In the first year of the trial of Kosovo’s former President Hashim Thaci and three co-defendants, the Hague war crimes court has heard testimony about murder and torture, but many sessions have been held behind closed doors.
The day before the April 3 anniversary of the start of the war crimes and crimes against humanity trial of four former Kosovo Liberation Army, KLA leaders, including Kosovo’s ex-President Hashim Thaci, the proceedings continued as they have done for a lot of the trial – in a closed session, with no press or public access.
The 54th witness in the trial at the Kosovo Specialist Chambers in The Hague mainly testified in private, as 31 others have done.
Around 60 per cent of the 54 prosecution witnesses testified in mainly closed sessions during the first year of the trial. In the first months of 2024, of the 15 prosecution witnesses who testified, 11 were not heard by the public.
This creates the perceived problem of a lack of transparency, said Amer Alija, a lawyer at the Humanitarian Law Centre Kosovo.
Alija told BIRN that “bearing in mind that this trial is monitored by journalists and monitors, we hear a lot of criticism about the closed sessions because the public wants to know what the witnesses will testify about”.
The court has been keen to ensure the safety of protected witnesses after previous incidents of witness-tampering at other KLA-related trials at the Yugoslav war crimes tribunal in The Hague. Alija noted that “the trial panel has to decide between transparency and the security of the witnesses, and security always comes first”.
The perceived lack of transparency has nurtured mistrust of the proceedings among Kosovo Albanians. The so-called ‘Special Court’ is highly unpopular in Kosovo, where it is seen as an attempt to tarnish the KLA’s just war for freedom from Serbian repression.
On November 7, 2023, the judges issued an oral order aimed at ensuring greater publicity for the proceedings. It was a follow-up to a previous order instructing the prosecution and defence to try to make the proceedings more public “in view of the number of private or closed sessions”.
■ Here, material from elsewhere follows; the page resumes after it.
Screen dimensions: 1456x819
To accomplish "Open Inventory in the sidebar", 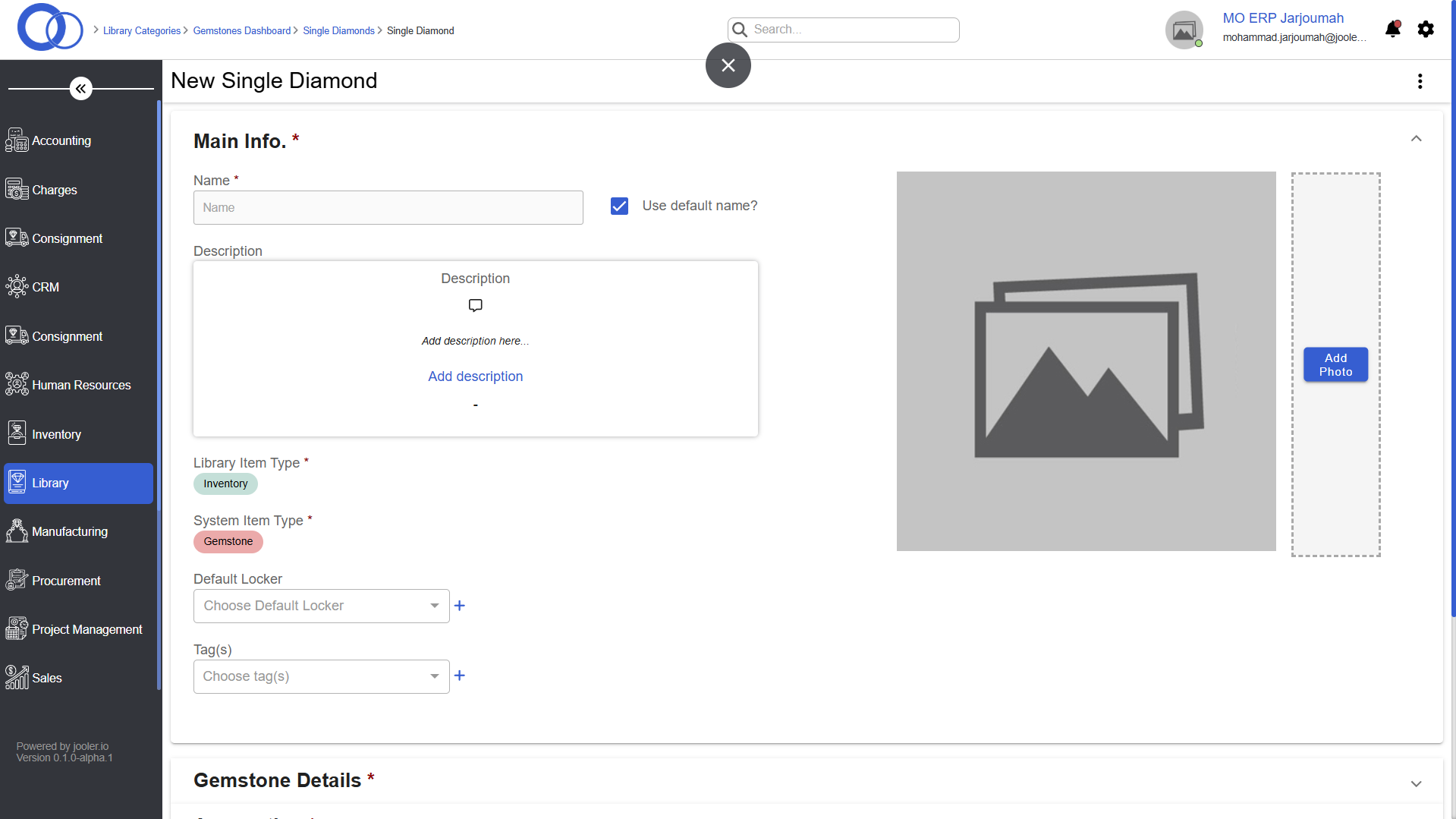I will 56,434.
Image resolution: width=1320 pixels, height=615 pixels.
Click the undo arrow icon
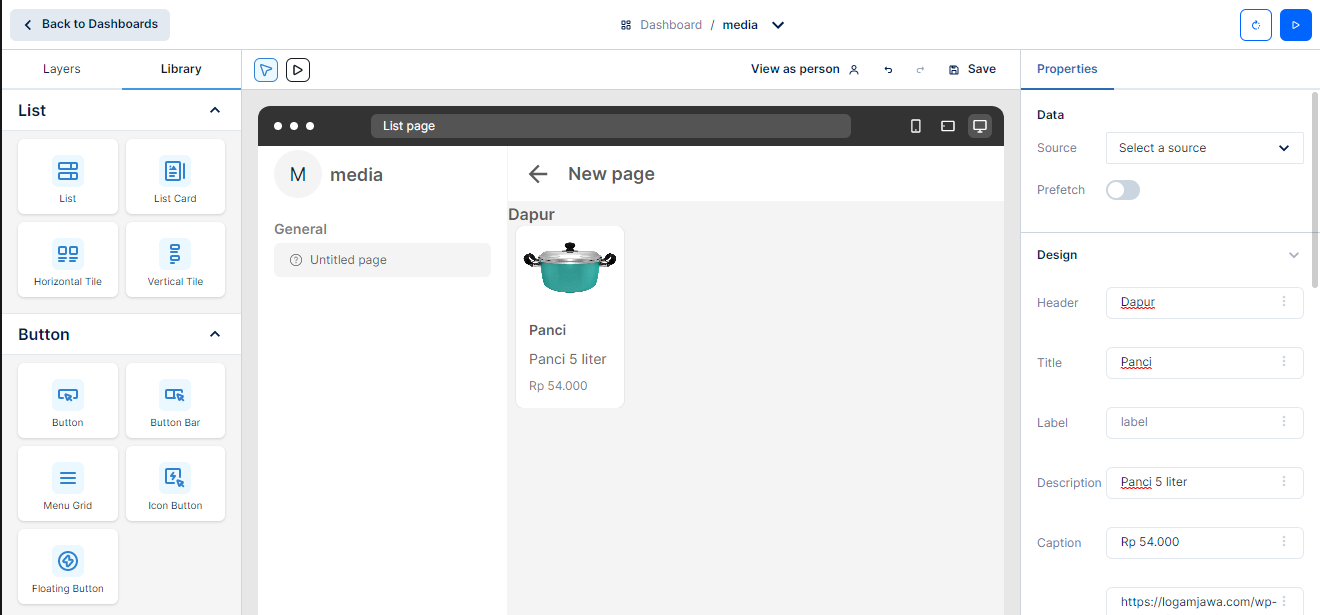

When asking for a protected witness’ testimony or confidential information to be redacted from publicly-available documents, the prosecution and defence “should account for the need to ensure the greatest amount of publicity, while also ensuring the effective protection of those who have been granted protective measures”, a subsequent press briefing from the court said.
It remains to be seen if this will make much difference in the second year of what looks set to be a lengthy trial.
Witness intimidation charges
The four defendants in the trial – Thaci, Kadri Veseli, Jakup Krasniqi and Rexhep Selimi – are accused of having individual and command responsibility for crimes committed against prisoners held at KLA detention facilities in Kosovo and neighbouring Albania, including 102 murders.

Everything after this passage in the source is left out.